Alya Al Zaabi, 22, a design graduate from Zayed University, was selected to design the Mubadala World Tennis Championship trophy after her interpretation of it as an Emirati "thorn bracelet" won over organisers.
Djokovic endorses Emirati-inspired design of tennis trophy
ABU DHABI // A gold bracelet tucked away in the jewellery box of an Emirati grandmother inspired the design of the trophy that will be presented at the Mubadala World Tennis Championship in the capital this month.
Alya Al Zaabi, 22, a design graduate from Zayed University was selected to design it after her interpretation of the trophy as an Emirati "thorn bracelet" won over organisers.
The design competition, held last month, asked Emiratis to create a trophy that would reflect the national culture.
"I was trying to create a design that would represent my traditions but also something that would relate to the event," she said.

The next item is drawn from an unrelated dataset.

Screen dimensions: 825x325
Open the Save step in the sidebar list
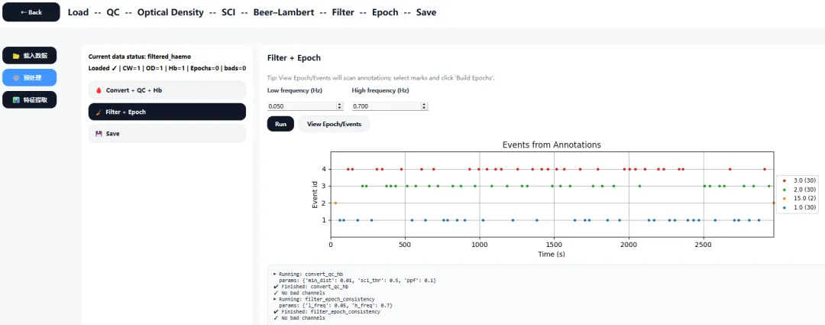coord(167,134)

"That was when I went through the jewellery box and found this gold bracelet, which has been worn by our women for a long time, but only on occasions like a wedding or Eid.
"The bracelet represents a special occasion, achievement and joy which are the same emotions a winner of the championship will experience on that day."

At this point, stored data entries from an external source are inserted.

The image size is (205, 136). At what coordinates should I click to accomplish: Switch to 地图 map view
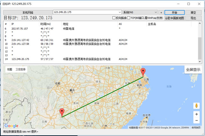10,69

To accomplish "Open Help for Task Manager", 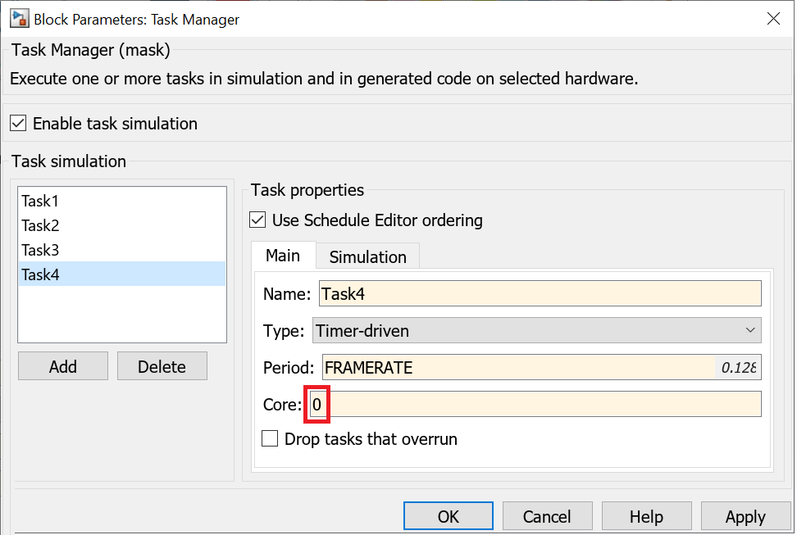I will 646,516.
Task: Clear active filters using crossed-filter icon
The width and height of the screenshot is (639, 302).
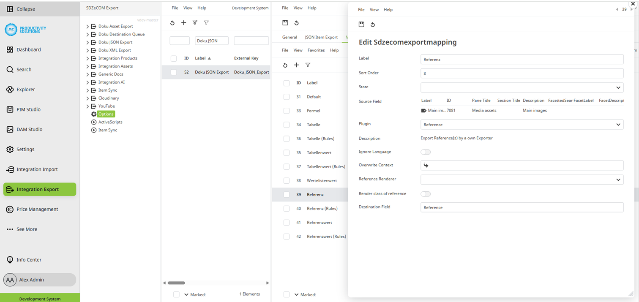Action: (x=195, y=23)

Ms Al Zaabi's design was chosen out of 22 entries for its unique quality and the way it captures the local culture, said Marco Sosa, the assistant professor of Interior Design at Zayed University.
"What made Alya's design a standout was that it was very ambitious and she produced it out of something traditional," said Mr Sosa, who helped choose the winning design.
"She made the model by cutting out inverted cones of paper, joined them together to look like a snake and then with the help of Photoshop, superimposed it on an image of (Rafael) Nadal."
Students had to create designs that could be developed into a trophy using the hand-blown glass technique.
Filip Simek, the area manager for glass company Lasvit, which worked to bring the trophy to life, said the winning design needed to be something that could be made of glass. "We wanted to support the local design community with this competition," said Mr Simek. "So the requirements for making the trophy had to include a local touch but it had to be possible to create it using the given technology, too."
Ms Al Zaabi said competitions like these give emerging artists a good platform to showcase their talents. "People get to know us and our work," she said. "Like this trophy will be seen by thousands of people who come for the championships as well as others all over the world."
The young artist has already found an admirer of her work in the world's number one tennis player Novak Djokovic, who was the first to see the trophy.
"Yes, I met Djokovic this week," said Ms Al Zaabi. "He said he liked my idea and that it went very well with the sentiments he felt during competitions.
"Seeing all that he has achieved I felt, like, 'yes!' - I too can have the same success in my career."